* PROBLEM TO SOLVE: Search the material below for the string "process" and list each line that holds it.

* ENTRIES SHOWN:
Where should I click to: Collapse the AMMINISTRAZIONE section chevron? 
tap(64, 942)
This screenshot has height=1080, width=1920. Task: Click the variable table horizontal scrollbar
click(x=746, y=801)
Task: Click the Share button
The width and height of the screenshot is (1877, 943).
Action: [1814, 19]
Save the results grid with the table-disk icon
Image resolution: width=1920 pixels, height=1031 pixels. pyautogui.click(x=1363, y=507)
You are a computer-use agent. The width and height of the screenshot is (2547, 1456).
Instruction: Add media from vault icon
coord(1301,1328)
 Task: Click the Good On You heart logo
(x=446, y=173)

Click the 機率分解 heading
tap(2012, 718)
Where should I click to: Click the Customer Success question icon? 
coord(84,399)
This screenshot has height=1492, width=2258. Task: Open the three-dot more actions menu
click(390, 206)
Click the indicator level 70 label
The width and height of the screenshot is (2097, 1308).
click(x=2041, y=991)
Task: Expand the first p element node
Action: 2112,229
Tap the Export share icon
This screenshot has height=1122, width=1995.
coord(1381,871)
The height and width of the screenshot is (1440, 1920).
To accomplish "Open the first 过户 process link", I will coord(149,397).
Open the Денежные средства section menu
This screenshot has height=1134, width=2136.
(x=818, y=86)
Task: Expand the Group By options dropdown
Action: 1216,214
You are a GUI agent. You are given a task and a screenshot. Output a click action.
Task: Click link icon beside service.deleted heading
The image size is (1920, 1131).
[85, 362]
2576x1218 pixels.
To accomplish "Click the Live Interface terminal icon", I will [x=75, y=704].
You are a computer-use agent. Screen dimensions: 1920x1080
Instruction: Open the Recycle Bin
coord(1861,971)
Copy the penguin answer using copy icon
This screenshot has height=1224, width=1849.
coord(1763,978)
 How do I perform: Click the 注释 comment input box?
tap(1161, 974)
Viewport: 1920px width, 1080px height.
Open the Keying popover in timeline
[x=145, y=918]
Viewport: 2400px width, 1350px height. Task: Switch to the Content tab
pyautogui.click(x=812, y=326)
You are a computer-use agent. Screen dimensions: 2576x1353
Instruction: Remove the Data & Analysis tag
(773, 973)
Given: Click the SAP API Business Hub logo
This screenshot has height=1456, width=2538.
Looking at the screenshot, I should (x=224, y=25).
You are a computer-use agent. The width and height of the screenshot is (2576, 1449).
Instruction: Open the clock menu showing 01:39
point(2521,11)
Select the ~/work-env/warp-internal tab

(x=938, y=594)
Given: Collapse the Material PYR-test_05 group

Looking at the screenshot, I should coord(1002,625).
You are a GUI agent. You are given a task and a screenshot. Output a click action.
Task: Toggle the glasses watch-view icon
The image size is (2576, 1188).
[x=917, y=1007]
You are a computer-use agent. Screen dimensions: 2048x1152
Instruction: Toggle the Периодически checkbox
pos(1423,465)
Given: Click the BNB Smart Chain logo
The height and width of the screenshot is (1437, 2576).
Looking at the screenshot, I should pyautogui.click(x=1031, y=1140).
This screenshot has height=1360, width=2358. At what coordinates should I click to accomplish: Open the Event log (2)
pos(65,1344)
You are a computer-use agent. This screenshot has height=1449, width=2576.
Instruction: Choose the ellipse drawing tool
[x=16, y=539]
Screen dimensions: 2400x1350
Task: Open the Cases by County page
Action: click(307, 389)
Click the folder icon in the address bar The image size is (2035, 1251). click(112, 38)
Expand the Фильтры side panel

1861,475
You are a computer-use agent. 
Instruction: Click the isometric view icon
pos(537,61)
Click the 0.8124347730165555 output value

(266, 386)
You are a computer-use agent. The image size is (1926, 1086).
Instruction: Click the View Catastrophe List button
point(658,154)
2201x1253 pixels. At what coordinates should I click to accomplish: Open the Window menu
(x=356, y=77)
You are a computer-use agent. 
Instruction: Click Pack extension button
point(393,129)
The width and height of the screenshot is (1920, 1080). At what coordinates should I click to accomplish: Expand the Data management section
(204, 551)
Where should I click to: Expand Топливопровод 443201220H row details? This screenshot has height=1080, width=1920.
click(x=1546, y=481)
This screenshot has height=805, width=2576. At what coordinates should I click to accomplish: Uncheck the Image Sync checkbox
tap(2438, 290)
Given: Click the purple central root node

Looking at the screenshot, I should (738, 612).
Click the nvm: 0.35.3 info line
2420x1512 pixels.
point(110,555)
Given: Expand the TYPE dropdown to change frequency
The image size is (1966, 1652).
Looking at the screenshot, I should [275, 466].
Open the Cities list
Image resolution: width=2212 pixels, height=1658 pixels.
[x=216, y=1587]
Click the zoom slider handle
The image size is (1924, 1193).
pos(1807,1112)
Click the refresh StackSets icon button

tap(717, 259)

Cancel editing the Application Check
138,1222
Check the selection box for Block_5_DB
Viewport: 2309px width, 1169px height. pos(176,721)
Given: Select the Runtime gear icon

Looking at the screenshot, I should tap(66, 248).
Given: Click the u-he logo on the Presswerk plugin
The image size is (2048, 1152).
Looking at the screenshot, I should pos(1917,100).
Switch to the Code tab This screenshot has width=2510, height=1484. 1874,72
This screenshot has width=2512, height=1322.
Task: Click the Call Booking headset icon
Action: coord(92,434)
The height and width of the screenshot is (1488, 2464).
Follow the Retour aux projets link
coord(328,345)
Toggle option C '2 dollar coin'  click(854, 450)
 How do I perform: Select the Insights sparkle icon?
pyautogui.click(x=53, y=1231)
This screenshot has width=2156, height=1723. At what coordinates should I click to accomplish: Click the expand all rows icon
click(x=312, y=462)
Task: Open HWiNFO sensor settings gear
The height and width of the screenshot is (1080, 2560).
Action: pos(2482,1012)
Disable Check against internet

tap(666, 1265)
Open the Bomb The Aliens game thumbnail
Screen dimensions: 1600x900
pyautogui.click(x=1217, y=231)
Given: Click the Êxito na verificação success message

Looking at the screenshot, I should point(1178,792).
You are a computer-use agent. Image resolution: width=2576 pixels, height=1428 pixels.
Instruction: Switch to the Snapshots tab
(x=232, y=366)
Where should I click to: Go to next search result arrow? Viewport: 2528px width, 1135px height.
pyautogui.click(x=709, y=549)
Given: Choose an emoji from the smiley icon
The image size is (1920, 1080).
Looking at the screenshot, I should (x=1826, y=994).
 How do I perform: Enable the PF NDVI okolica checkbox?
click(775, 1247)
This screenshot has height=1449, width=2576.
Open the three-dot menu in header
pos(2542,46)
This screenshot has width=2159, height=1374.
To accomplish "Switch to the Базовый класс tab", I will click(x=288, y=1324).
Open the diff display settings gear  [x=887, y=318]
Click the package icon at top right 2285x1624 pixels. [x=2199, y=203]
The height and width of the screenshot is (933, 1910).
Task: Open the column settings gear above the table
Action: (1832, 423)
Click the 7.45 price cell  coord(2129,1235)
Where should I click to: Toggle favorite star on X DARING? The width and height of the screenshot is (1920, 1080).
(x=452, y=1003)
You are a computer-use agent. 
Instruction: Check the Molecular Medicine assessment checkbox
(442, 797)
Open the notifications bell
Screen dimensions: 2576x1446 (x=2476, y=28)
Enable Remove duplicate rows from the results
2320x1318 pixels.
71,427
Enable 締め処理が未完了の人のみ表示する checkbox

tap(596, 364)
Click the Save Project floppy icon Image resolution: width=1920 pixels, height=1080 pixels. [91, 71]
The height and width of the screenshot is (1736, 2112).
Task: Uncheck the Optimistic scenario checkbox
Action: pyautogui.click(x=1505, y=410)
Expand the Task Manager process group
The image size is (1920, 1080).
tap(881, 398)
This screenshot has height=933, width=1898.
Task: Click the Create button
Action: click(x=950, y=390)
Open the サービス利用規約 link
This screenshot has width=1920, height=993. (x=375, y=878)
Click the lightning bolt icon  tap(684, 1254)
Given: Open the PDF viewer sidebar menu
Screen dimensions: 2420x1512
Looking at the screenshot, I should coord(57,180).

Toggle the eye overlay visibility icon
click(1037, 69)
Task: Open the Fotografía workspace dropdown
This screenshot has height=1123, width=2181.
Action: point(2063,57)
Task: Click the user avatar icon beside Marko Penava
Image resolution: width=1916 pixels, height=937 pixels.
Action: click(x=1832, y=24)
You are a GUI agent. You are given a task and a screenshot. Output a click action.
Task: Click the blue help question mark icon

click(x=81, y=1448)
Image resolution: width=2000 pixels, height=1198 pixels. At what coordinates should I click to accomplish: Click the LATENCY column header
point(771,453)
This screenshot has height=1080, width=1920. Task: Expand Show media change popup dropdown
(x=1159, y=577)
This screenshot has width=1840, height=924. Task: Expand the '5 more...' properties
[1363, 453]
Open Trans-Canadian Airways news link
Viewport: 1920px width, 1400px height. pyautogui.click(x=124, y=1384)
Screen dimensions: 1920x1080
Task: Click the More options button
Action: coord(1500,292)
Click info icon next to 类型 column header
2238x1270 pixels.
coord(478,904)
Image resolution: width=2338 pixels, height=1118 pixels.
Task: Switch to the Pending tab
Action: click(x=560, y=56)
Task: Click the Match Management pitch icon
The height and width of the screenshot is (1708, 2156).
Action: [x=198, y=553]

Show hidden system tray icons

* TASK RESULT:
To accomplish "Open the first 过户 process link", I will coord(149,397).
Expand the Task Manager process group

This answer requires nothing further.